The introduction into England of the Cistercian order, with their stricter rule of conduct, led some of the monks of St. Mary’s to attempt a raising of the standard of discipline in their own monastery. The other monks, however, resented their interference. The reformers, filled with admiration of the accounts they heard of the holy lives led by the inmates of the Cistercian house of Rievaulx, were now anxious to found a colony of that order and communicated their desire to the Abbot of St. Mary’s, who, however, refused to allow them to leave, as it would bring discredit on his abbey. The reformers included the prior, sub-prior, sacrist, almoner, and precentor. The prior consulted the Archbishop, who decided to hold a visitation at the abbey.

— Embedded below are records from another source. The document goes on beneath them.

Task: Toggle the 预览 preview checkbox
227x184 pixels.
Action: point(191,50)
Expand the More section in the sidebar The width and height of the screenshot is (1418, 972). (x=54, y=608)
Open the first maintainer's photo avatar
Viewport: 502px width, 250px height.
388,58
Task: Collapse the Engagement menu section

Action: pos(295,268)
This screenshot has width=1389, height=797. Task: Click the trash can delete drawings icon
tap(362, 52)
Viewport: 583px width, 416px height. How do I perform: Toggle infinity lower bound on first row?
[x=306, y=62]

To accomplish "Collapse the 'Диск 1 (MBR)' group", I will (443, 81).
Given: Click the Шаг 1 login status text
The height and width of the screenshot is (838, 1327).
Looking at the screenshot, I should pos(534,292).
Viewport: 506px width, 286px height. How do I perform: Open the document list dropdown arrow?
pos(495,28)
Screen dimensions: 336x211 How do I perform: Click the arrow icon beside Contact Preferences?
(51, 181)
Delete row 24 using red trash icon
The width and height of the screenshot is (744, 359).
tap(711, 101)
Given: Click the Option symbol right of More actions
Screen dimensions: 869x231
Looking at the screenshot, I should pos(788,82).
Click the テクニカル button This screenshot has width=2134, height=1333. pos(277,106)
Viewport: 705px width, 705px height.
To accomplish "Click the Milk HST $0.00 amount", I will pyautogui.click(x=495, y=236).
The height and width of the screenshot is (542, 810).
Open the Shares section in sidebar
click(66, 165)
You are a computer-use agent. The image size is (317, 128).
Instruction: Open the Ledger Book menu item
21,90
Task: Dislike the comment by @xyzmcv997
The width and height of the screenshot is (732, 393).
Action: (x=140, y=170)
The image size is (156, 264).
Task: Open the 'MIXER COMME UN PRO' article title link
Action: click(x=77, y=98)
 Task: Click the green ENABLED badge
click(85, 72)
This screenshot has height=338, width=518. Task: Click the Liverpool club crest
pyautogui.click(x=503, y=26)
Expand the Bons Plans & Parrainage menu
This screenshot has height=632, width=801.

Archbishop Thurstan on the day appointed rode to the abbey gatehouse attended by the Archdeacon of York, the Minster Treasurer (afterwards St. William), the Prior of Guisborough, and the Master of St. Leonard’s Hospital. Leaving their horses at the gateway, they walked to the chapter house and were received by the abbot, who protested against anyone entering but the Archbishop and his clerks. The Archbishop remonstrated, but the monks who had filled the chapter house, considering it was a Cistercian attack on their own order, created an uproar by hooting and screaming and prevented the Archbishop being heard; he, however, in a lull shouted, “I place the Abbey under an interdict.” “Interdict it for a hundred years,” exclaimed one of the monks, and then arose the cry of “Catch them!” The Archbishop with his retinue and the thirteen reformers were alarmed and took refuge in the church, and after a time were permitted to leave the abbey.

The Archbishop befriended the outcasts and subsequently gave them a plot of ground, near his manor at Ripon, on which they founded the Cistercian Abbey of Fountains.

Simon of Warwick became Abbot of St. Mary’s in 1259, and placed it in greater security from the attacks by the citizens, between whom and the monks were often quarrels, owing to the privileges claimed by the abbey. The monastery, being just outside the city, was always in danger from raiding expeditions of the Scots, so in the year 1266 the abbot had licence from the king to wall in the abbey close.